__Required action__:
The records below are to be transcribed exactly from their first line to the line that has "Task: Click the", inclusive, with every picture omitted.

[[ Listed entries open ]]

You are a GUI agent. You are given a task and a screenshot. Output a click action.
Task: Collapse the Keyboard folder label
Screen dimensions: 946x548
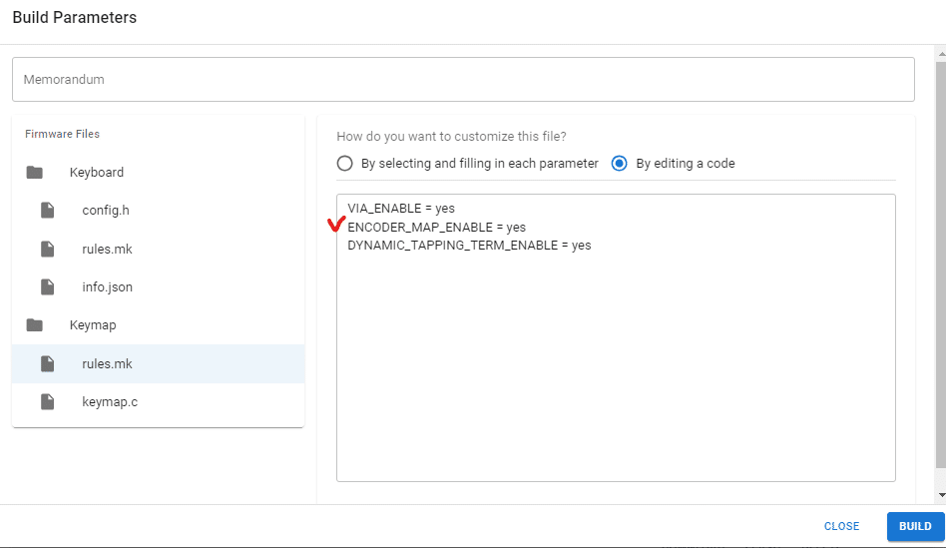[97, 173]
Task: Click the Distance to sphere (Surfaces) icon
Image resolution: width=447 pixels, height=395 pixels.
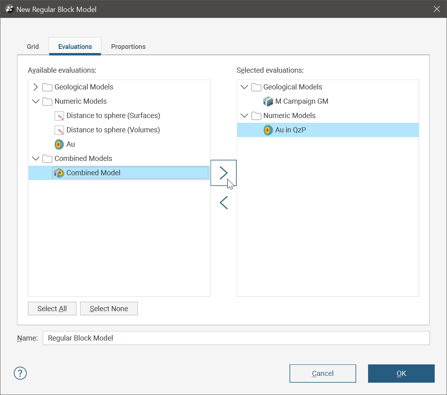Action: click(x=59, y=116)
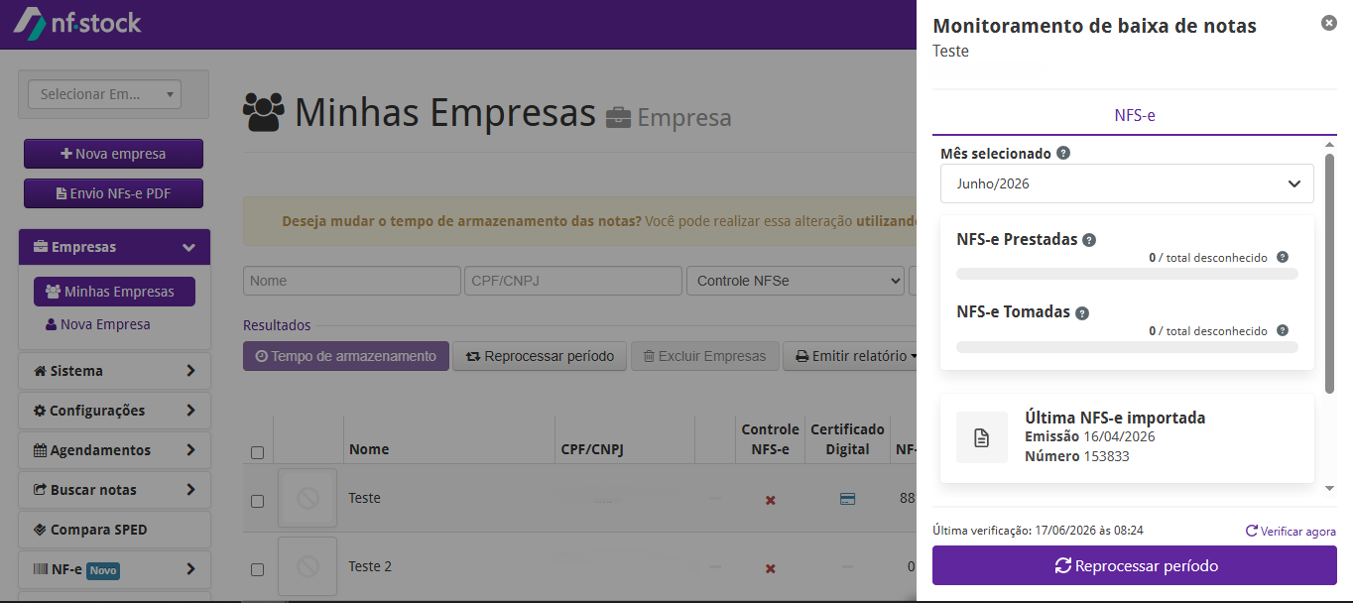
Task: Click Verificar agora link
Action: (x=1291, y=531)
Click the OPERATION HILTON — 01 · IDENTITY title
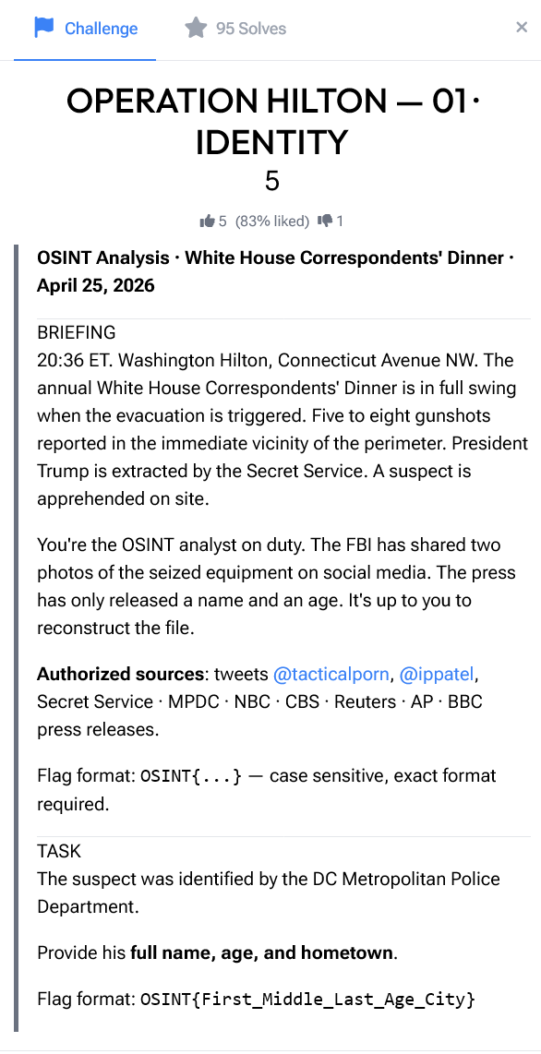The image size is (541, 1054). [271, 122]
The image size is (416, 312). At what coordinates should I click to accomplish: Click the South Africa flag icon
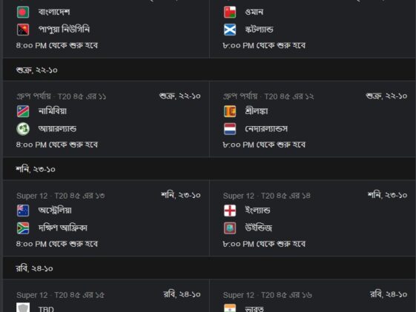point(23,228)

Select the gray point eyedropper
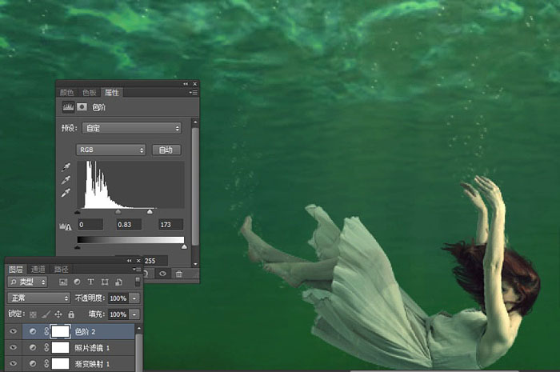(66, 180)
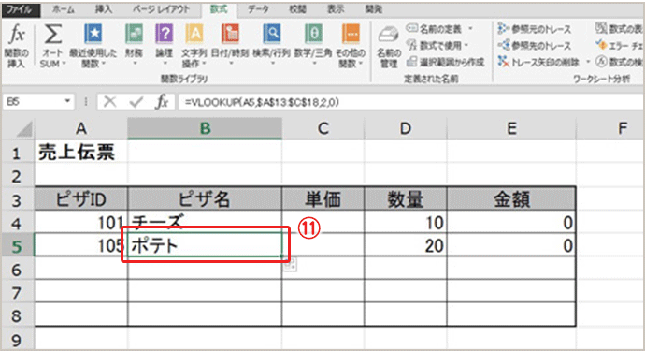This screenshot has width=645, height=351.
Task: Open the 日付/時刻 functions icon
Action: pyautogui.click(x=230, y=44)
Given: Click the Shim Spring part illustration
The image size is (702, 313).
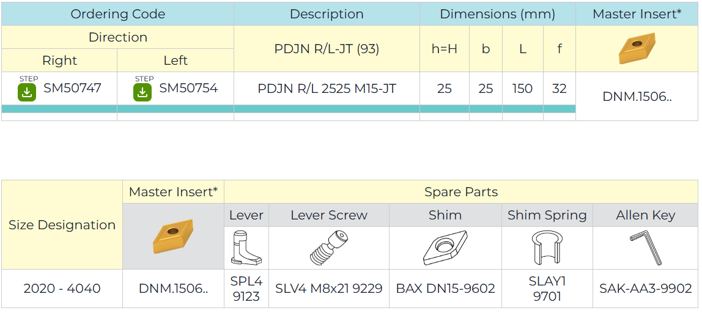Looking at the screenshot, I should [x=547, y=248].
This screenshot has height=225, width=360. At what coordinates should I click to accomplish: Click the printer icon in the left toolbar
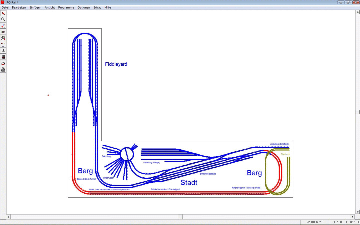(x=3, y=70)
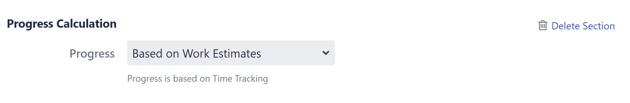
Task: Select the Progress field label
Action: pyautogui.click(x=92, y=54)
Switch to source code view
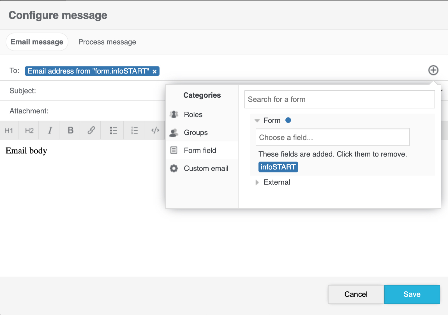448x315 pixels. 155,130
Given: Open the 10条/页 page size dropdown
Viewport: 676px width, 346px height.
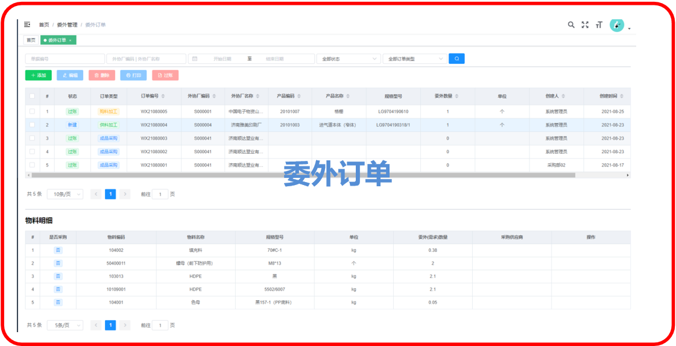Looking at the screenshot, I should [65, 194].
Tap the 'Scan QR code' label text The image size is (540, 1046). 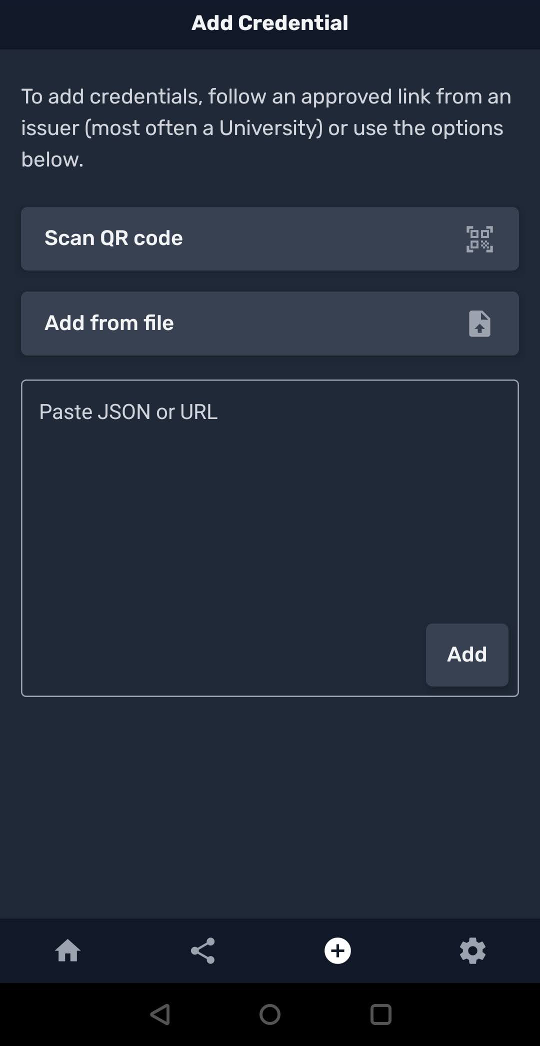pyautogui.click(x=114, y=238)
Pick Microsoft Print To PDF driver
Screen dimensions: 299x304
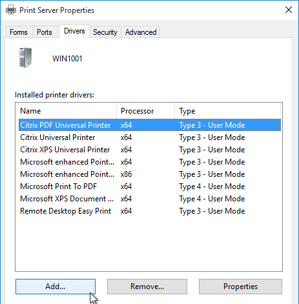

[[ Listed entries closed ]]

__Exercise solution__:
You are a GUI agent. You are given a task and a screenshot. Output a click action.
Task: Collapse the Keyboard folder label
Screen dimensions: 946x548
[97, 173]
Task: Click the Distance to sphere (Surfaces) icon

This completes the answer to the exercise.